▶ [What to produce]:
Copy all the lines of the listing below exactly. Skip the images.

▶ [Entries provided]:
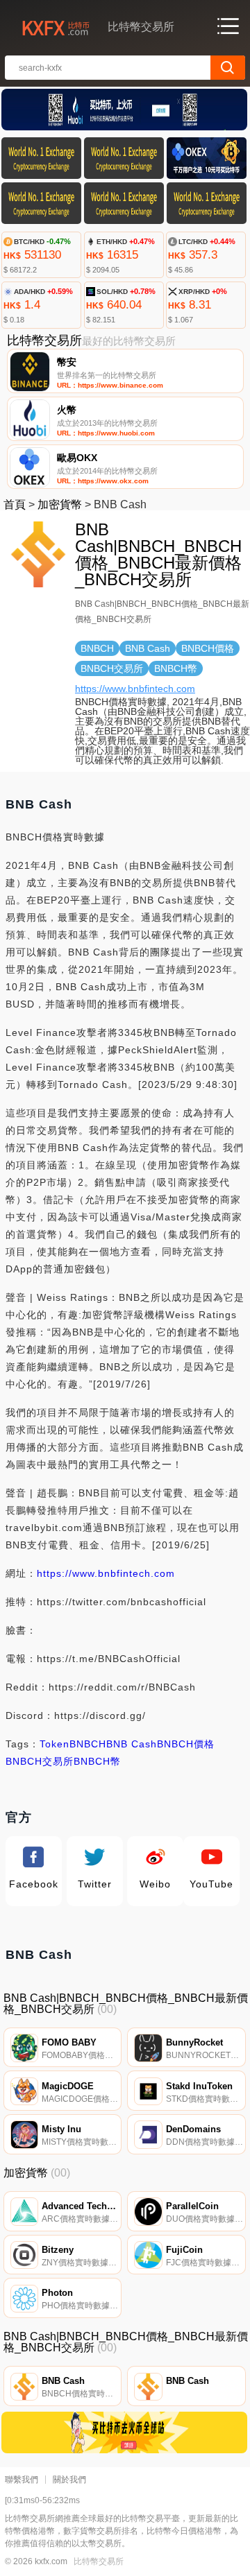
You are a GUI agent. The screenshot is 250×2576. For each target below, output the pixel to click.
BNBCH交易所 (40, 1761)
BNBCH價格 (186, 1743)
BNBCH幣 (97, 1761)
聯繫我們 (21, 2479)
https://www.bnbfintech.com (135, 688)
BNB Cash (131, 1743)
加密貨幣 (60, 504)
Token (54, 1743)
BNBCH (87, 1743)
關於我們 (69, 2479)
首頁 (14, 504)
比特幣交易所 (99, 2561)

▶ [Written response]:
You are a GUI agent. The screenshot is 250×2576. For each target below, output the pixel to click.
BNBCH交易所 (40, 1761)
BNBCH價格 (186, 1743)
BNBCH幣 (97, 1761)
聯繫我們 (21, 2479)
https://www.bnbfintech.com (135, 688)
BNB Cash (131, 1743)
加密貨幣 (60, 504)
Token (54, 1743)
BNBCH (87, 1743)
關於我們 (69, 2479)
首頁 (14, 504)
比特幣交易所 (99, 2561)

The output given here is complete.